Pharaonic statues found in north Sudan

 

 

Artefacts represent kings Taharqa, Tanutamon, last of black pharaohs as well as two monarchs who all lived about 600 years BC.

 

 

KHARTOUM - Granite statues and stelas of pharaohs who ruled from northern Sudan some 2,600 years ago, including the last "black pharaohs," have been found by a team of French and Swiss archeologists, a statement said Sunday.

 

The artefacts represented kings Taharqa and Tanutamon, the last of the "black pharaohs," as well as monarchs Senkamanisken and Aspelta, who all lived about 600 years BC, the French embassy here said in the statement.

 

These discoveries "represent a significant contribution to the history of ancient Sudan and without a doubt count among the masterpieces of sculpture worldwide," the team said in the statement.

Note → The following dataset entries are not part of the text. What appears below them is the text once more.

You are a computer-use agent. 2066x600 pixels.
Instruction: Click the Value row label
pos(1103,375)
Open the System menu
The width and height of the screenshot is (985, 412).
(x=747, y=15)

The artefacts were found in a grave in Kerma, south of the Third Cataract of the Nile, by a team from the University of Geneva headed by Charles Bonnet, and including French archeologist Dominique Valbelle.

 

Like the Egyptian kings, the kings of Kush were also buried in pyramids.

 

Taharqa (690-664 BC) inherited a dynasty that ruled Egypt until the Assyrian conquest began and his reign was pushed back to between the third and fourth cataracts.